The Official Receiver opposes the application on a number of grounds. He says that the application is premature, relying on the fact that the statutory three year period has not yet passed. Next, he points to the unsatisfactory trading record of the bankrupt. Then he says that the conduct of the bankrupt in connection with the affairs of Ruru Pty. Ltd. and of Neman Pastoral Company (No.2) Pty. Ltd. is disentitling conduct for present purposes.
So far as concerns the latter ground of objection, the general principles in this area are well established. In Re Todd (No. 2) (1910) 10 S.R. (N.S.W.) 490, Street, J. said (at p.504):
"The function of the Court is not merely to relieve unfortunate debtors. It is an equally important part of its duty to protect and uphold commercial morality, and to protect the trading community and the public generally against persons who have shown themselves in the past to be unfit to trade, or to be indifferent to or ignorant of those principles of commercial morality by which all honest traders should be guided."

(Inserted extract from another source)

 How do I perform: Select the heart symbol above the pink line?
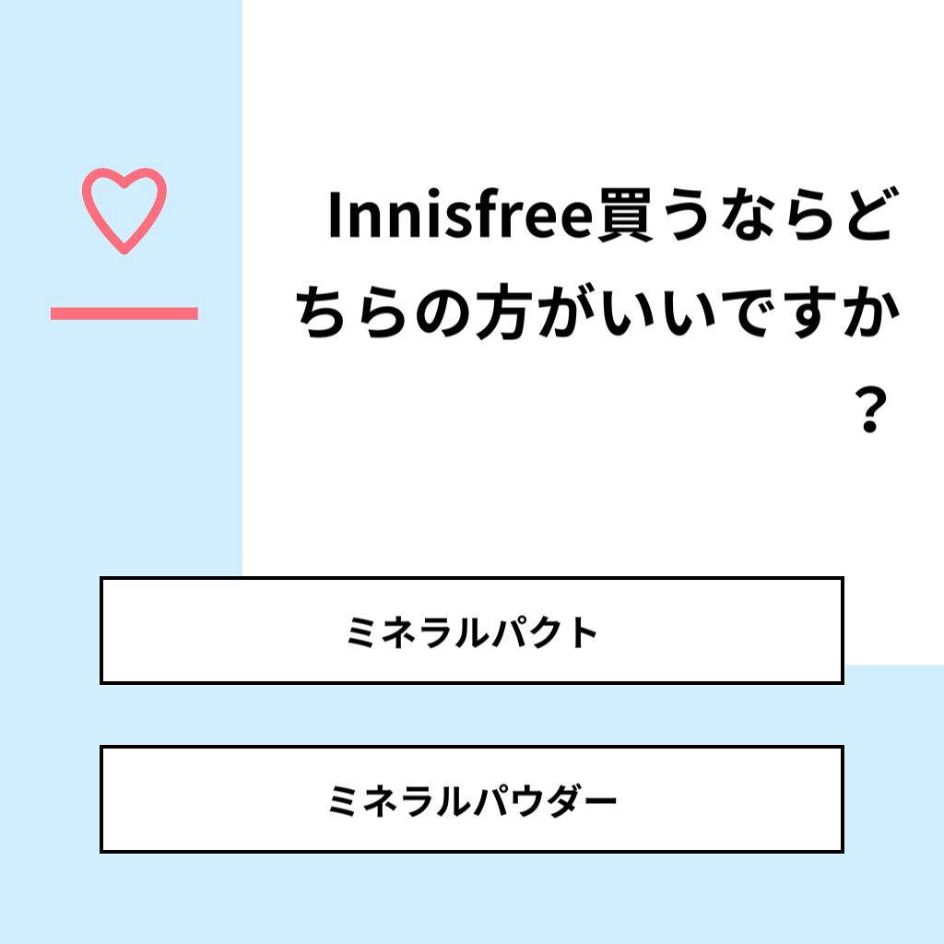pyautogui.click(x=124, y=210)
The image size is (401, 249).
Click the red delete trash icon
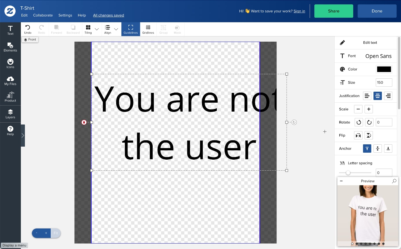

In my opinion, there is considerable force in the submissions of the Official Receiver. Prima facie, the application is premature. Prima facie, there are aspects of the bankrupt's past business conduct which are cause for considerable concern. In my opinion, the bankrupt bears a heavy onus in a case such as this to demonstrate why the Court's discretion should be exercised in his favour. Given the serious setback to his health and the necessarily inchoate nature of his business plans, it is difficult to perceive any substantial ground for urgency so far as his release from bankruptcy is concerned. On balance, in my opinion, the bankrupt has failed to discharge the heavy onus imposed upon him by the circumstances relied upon by the Official Receiver. For these reasons, the application for discharge should be refused.